For extreme rainfall of a specified duration, we have considered the partial duration series with events that exceed the 90th percentile of all rainfall at a given grid. We have considered 1- and 24-h accumulations to represent the short- and long-duration rainfall events and seasons of December–February (DJF) and June–August (JJA) to represent winter and summer events, and we used the Next Generation Weather Radar (NEXRAD) hourly weather radar data to identify the extreme rainfall partial duration series. The total area associated with simultaneous exceedance of the 90th percentile is then recorded. For each rainfall duration of 1 and 24 h, and for winter and summer seasons, we are interested in exploring whether there are significant spatially organized clusters in the intensity and areal extent (number of grids exceeding a threshold at the same time). We employ the PAM classifying algorithm to assess the congruence in spatial characteristics and to validate them with reported extreme events in the region using the NOAA Storm Events Database (NOAA/NCEI 2016). The causal factors, that is, the storm mechanisms associated with the clusters for different seasons, are explored in brief in this paper using compositing analysis on ERA-Interim data.

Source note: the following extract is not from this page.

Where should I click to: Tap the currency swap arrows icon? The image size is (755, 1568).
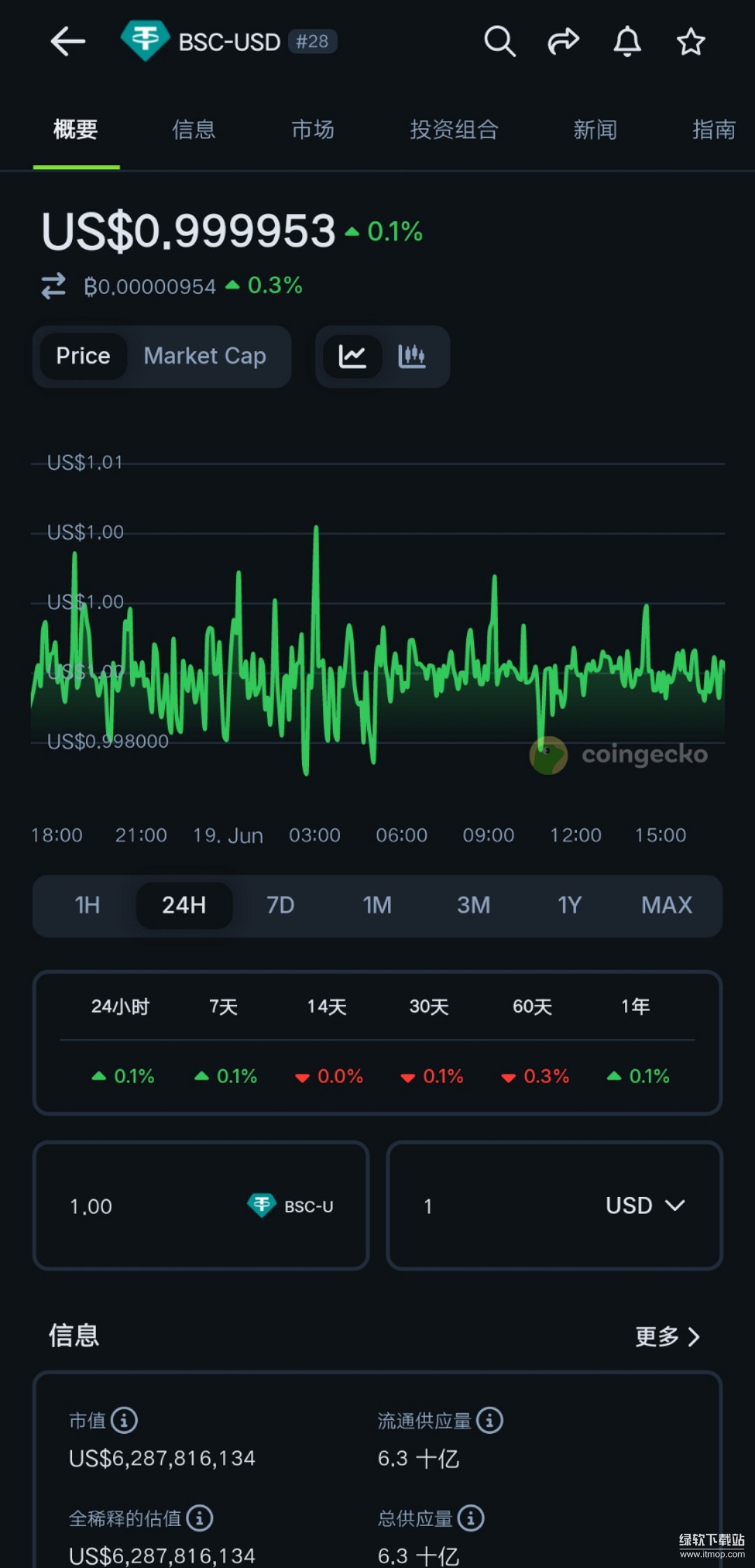pyautogui.click(x=54, y=286)
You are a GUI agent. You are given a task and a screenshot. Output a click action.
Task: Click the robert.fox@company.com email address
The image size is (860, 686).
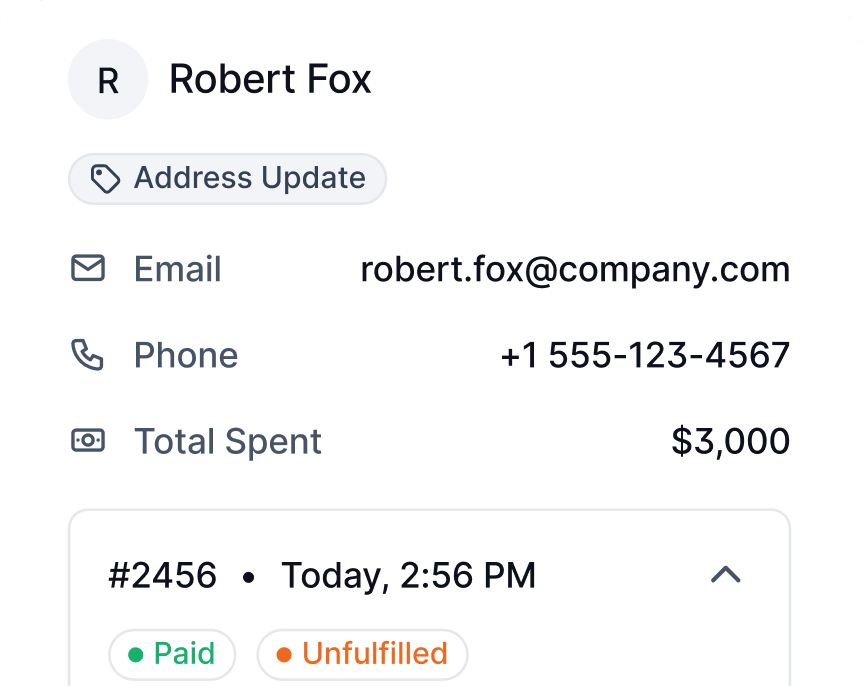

The rest of the paper is organized as follows. The NEXRAD data used in the study and the extreme event identification process are described in section 2. The clustering analysis details and results along with the analysis on atmospheric teleconnections are presented in section 3. In section 4, we present the summary and conclusions.

2. Description and processing of radar rainfall data

The NEXRAD system comprises 160 Weather Surveillance Radar-1988 Doppler (WSR-88D) sites installed throughout the United States and at selected overseas locations (Heiss et al. 1990). Maximum coverage radius of single radar is 250 nautical miles (~460 km). The WSR-88D continuously collects reflectivity, radial velocity, and spectrum-width base data. These three meteorological quantities are used to generate hydrometeorological products, which are subsequently mapped onto the polar stereographic projection called Hydrologic Rainfall Analysis Project (HRAP; Fulton et al. 1998). An integral part of the precipitation determination algorithms is the ability to dynamically apply the appropriate reflectivity factor Z and rainfall rate R relationship [suggested by Marshall and Palmer (1948); Joss and Waldvogel (1970); Woodley et al. (1975)] with respect to the type of precipitation (e.g., convective or stratiform). While single radar records may suffer from a blockage at certain locations (Vivekanandan et al. 1999; Lang et al. 2009) as well as range limitations, multisensor (gauge, radar, and satellite) products minimize these errors (Miller et al. 2010). Multisensor precipitation estimator (MPE) algorithms provide a real-time suite of gridded radar products at different spatial scales and stages (Hudlow 1988; Vasiloff et al. 2007; Kitzmiller et al. 2013). We refer the readers to Nelson et al. (2010) for more details on weather radars.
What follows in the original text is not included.